Когда речь зашла о его имени, сидящая в первом ряду студентка, красивая и дерзкая, с ресницами, слишком длинными, чтобы быть настоящими, тут же обратилась к нему за разъяснениями. Так происходило практически каждый год.

– Байрон Лорд – это ваше настоящее имя? Довольно странно…

Он улыбнулся, скрестив ноги, чтобы скрыть пятна на брюках. Существовал риск, что кто-нибудь спросит его о значении этих пятен. Это был первый год, когда наряду с необычным именем он носил ещё и джинсы, похожие на полотно посредственного художника-абстракциониста.

– Это моё настоящее имя, – объяснил он, как обычно. – Моя мать англичанка. Она была ироничной женщиной и поклонницей поэтов XIX века. Поэтому развлекалась тем, что подбирала к фамилии моего отца имя, равное имени древнего поэта. Остальное сделала судьба. Поэзия стала для меня всем, или почти всем. – Он улыбнулся, нарочито соблазнительной улыбкой. Кто знает, может так, получится отвлечь внимание публики от этих невыносимых джинсов, испачканных кофе. – А что для вас поэзия? Я имею в виду не конкретного поэта, а поэзию в целом. Для вас?

Он посмотрел на красивую девушку с длинными ресницами, которая отреагировала так, словно ей в глаза всадили лучи дальних фар. Смущённая, ослеплённая, зачарованная.

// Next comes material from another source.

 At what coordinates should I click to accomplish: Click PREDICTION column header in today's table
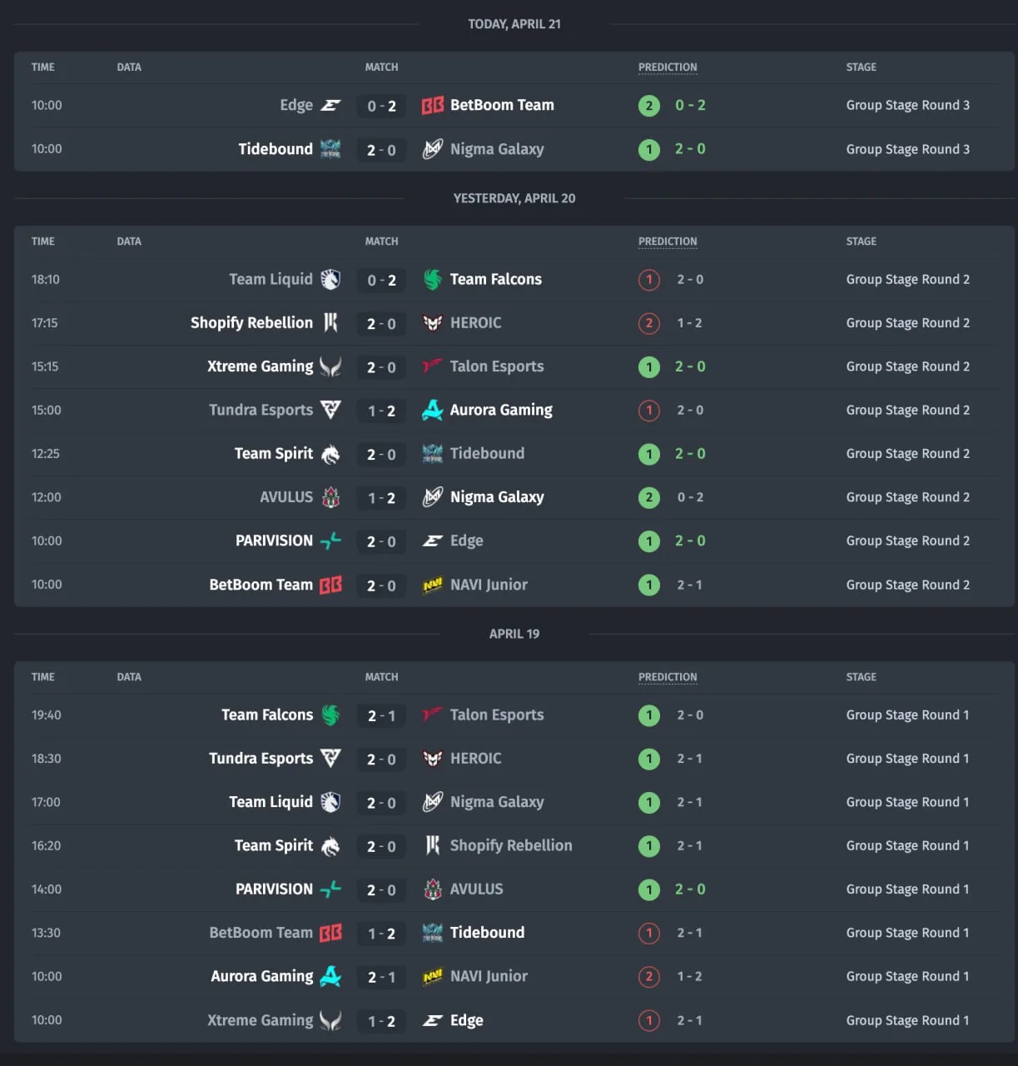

– Я не знаю, – ответила она. Затем снова моргнула. – Надеюсь, вы сможете меня понять, профессор. Я так хочу впитывать всё с ваших губ.

«Начинаем хорошо. Надо не забыть запирать дверь в кабинет, чтобы мисс Накладные Ресницы не растянулась голышом на моём столе».

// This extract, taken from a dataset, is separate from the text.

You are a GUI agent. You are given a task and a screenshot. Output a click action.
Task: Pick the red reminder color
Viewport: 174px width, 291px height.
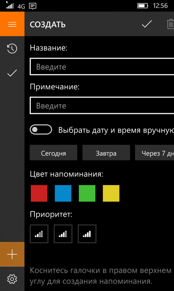39,193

Не то чтобы его отталкивала мысль о красивой женщине, растянутой голой везде, где только можно, но после того, что случилось чуть больше года назад, он был обязан обратить на это некоторое внимание. После того злополучного эпизода Байрон старался не усложнять свою жизнь, которая, несмотря на показуху, и так была достаточно запутанной, без добавления последствий перепихона со студенткой.

Поэтому он задал тот же вопрос парню, одному из немногих в аудитории, чтобы не создалось впечатление, что его интересуют только ответы девчонок с длинными ногами и словесные подтексты.

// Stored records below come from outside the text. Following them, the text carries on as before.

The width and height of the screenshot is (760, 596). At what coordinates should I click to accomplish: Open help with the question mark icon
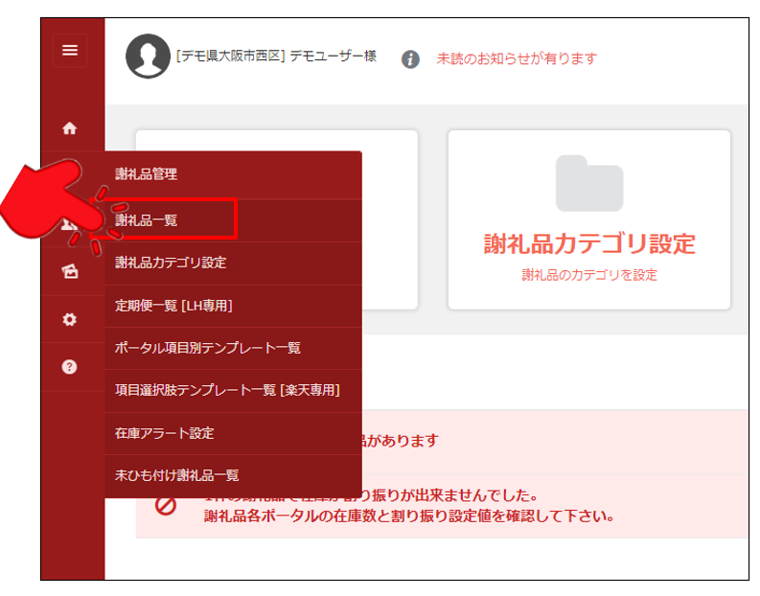click(x=69, y=367)
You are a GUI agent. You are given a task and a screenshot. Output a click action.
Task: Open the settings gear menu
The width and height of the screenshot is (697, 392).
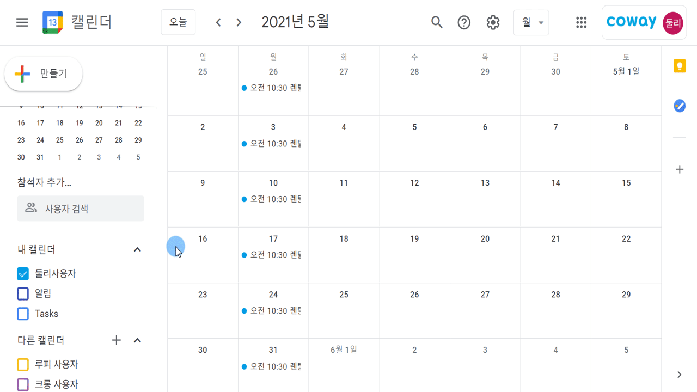pos(493,22)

Студент ответил откровенно:

– Для меня это способ подцепить девушку. Даже если все они современные штучки, на пару стихов всегда западают. Скажем так, для меня поэзия это оружие.

Байрон несколько мгновений молчал, словно взвешивая ценность этого заявления, затем ухмыльнулся и возразил:

– Девушек нужно завоёвывать, а не стараться подцепить. И тогда, говоря словами Глории Фуэртес, испанской поэтессы: Поэзия не должна быть оружием, она должна быть объятием, изобретением, открывающим в других то, что происходит внутри. Открытие, дыхание, дополнение, трепет.

– Буду использовать поэзию, чтобы обнимать и узнавать красивых девушек, – повторил упрямый молодой человек.

– Боюсь, не с этого курса, – язвительно ответил Байрон. – Сомневаюсь, что после столь возвышенного заявления о намерениях вы добьётесь большого успеха.

По аудитории разнёсся громкий смех, и смущённый студент замолчал, бросив на Байрона раздражённый взгляд.

«Я знаю, что ты думаешь, мой мальчик. Считаешь, что я хорошо проповедаю, а поступаю плохо. Ты задаёшься вопросом, какое право имею читать тебе нотацию, когда очевидно, что сам развлекаюсь со своими студентками в горизонтальной, вертикальной и наклонной плоскости, используя Роберта Фроста в качестве ловушки. Если я скажу тебе, что никогда не заставлял ни одну женщину попадать в сеть из зеркал, ты не поверишь».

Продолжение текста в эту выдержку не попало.